Why Bet Kelly?

joe-zimmerman

Why Bet Kelly?

post by Joe Zimmerman (joe-zimmerman) · 2022-11-29T18:47:23.142Z · LW · GW · 4 comments

4 comments

The Kelly criterion is an elegant, but often misunderstood, result in decision theory. To begin with, suppose you have some amount of some resource, which you would like to increase. (For example, the resource might be monetary wealth.) You are given the opportunity to make a series of identical bets. You determine some fraction of your wealth to wager; then, in each bet, you gain a fraction $f$ with probability $p$ , and lose a fraction $f$ with probability $(1 - p)$ .^[1]

In other words, suppose $W_{n}$ is your wealth after $n$ bets. We will define $Z_{n} = log W_{n}$ , and we will suppose for simplicity that $Z_{0} = 0$ . Then $Z_{n} = \sum_{t = 1}^{n} R$ , where $R$ is a random variable defined as:

R = {\begin{matrix} log (1 + f) & with probability p log (1 - f) & with probability (1 - p) \end{matrix}

Now suppose that, for some reason, we want to maximize $E [Z_{n}]$ . By linearity of expectation, $E [Z_{n}] = \sum_{t = 1}^{n} E [R]$ . Hence, we should simply maximize $E [R]$ . This amounts to solving:

\begin{matrix} 0 & = & \frac{\partial}{\partial f} E [R] 0 & = & \frac{\partial}{\partial f} [p log (1 + f) + (1 - p) log (1 - f)] 0 & = & (1 - f) p - (1 - p) (1 + f) f & = & 2 p - 1 \end{matrix}

This, $f = 2 p - 1$ , is known as the Kelly bet. For example, it says that if you have a 60-40 edge, then you should bet $f = 2 (0.6) - 1 = 0.2$ , i.e., bet $20 %$ of your current wealth on each bet.

That all seems pretty reasonable. But why do we want to maximize $E [Z_{n}]$ ? If we were to simply maximize expected wealth, i.e., $E [W_{n}]$ , then a straightforward calculation shows that we should not bet Kelly -- in fact, we should bet $f = 1$ ("YOLO"), wagering the entire bankroll on every bet. This seems extremely counterintuitive, since, after $n$ bets, our wealth would then be:

W_{n} = {\begin{matrix} 0 & with probability 1 - p^{n} 2^{n} & with probability p^{n} \end{matrix}

In other words, as $n$ grows large, we would almost surely go bankrupt! Nevertheless, this would be the way to maximize $E [W_{n}]$ . Kelly, whatever its merits, does not maximize $E [W_{n}]$ -- not even in the long run. Especially not in the long run.

We now come to the perennial debate: why does Kelly seem "obviously right", and YOLO "obviously wrong"? There are many answers usually offered to this question.

First, what we believe to be the correct answer:

Utility is not linear in wealth.
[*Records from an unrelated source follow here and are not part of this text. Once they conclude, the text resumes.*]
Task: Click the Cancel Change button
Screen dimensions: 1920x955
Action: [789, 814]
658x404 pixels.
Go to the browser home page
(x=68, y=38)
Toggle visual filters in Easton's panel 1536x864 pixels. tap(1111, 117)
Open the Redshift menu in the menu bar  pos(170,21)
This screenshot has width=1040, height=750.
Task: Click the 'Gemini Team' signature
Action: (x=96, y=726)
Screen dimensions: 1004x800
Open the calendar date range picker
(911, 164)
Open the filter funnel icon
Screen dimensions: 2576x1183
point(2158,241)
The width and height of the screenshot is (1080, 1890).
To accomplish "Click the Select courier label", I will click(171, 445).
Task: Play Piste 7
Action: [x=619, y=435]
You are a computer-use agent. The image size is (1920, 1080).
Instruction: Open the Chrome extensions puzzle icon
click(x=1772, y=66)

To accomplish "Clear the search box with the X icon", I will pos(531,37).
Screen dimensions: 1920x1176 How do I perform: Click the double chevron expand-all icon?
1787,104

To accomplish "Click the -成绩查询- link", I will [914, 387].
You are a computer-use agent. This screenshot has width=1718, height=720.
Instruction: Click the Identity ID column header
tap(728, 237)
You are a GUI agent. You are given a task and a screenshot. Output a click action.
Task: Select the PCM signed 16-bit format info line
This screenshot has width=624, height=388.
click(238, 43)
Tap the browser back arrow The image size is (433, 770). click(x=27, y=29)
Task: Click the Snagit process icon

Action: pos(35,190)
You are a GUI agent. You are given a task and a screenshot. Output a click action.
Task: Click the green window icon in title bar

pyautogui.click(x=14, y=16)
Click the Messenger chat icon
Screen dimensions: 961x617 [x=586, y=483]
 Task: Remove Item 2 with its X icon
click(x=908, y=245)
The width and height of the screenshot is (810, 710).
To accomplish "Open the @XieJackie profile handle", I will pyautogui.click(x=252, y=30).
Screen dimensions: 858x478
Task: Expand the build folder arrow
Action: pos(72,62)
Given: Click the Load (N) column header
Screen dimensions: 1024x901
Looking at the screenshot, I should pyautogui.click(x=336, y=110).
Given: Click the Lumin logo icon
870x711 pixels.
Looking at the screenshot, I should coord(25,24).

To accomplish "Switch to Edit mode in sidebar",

As originally observed by Bernoulli, utility tends to be approximately logarithmic in wealth. If utility happens to be exactly logarithmic in wealth, then the Kelly bet is optimal. For most people, in most circumstances, utility is approximately logarithmic in wealth. The Kelly bet is approximately optimal. On the other hand, utility is very far from being linear in wealth, and so YOLO is a very bad idea.

In a certain sense, it is as simple as that. The von Neumann-Morgenstern utility theorem (vNM) tells us that we should be optimizing $E [U]$ for some utility function $U$ . We know that the Kelly criterion always optimizes $E [Z_{n}] = E [log W_{n}]$ . Therefore, if the Kelly criterion is optimal, it is because $U = log W_{n}$ .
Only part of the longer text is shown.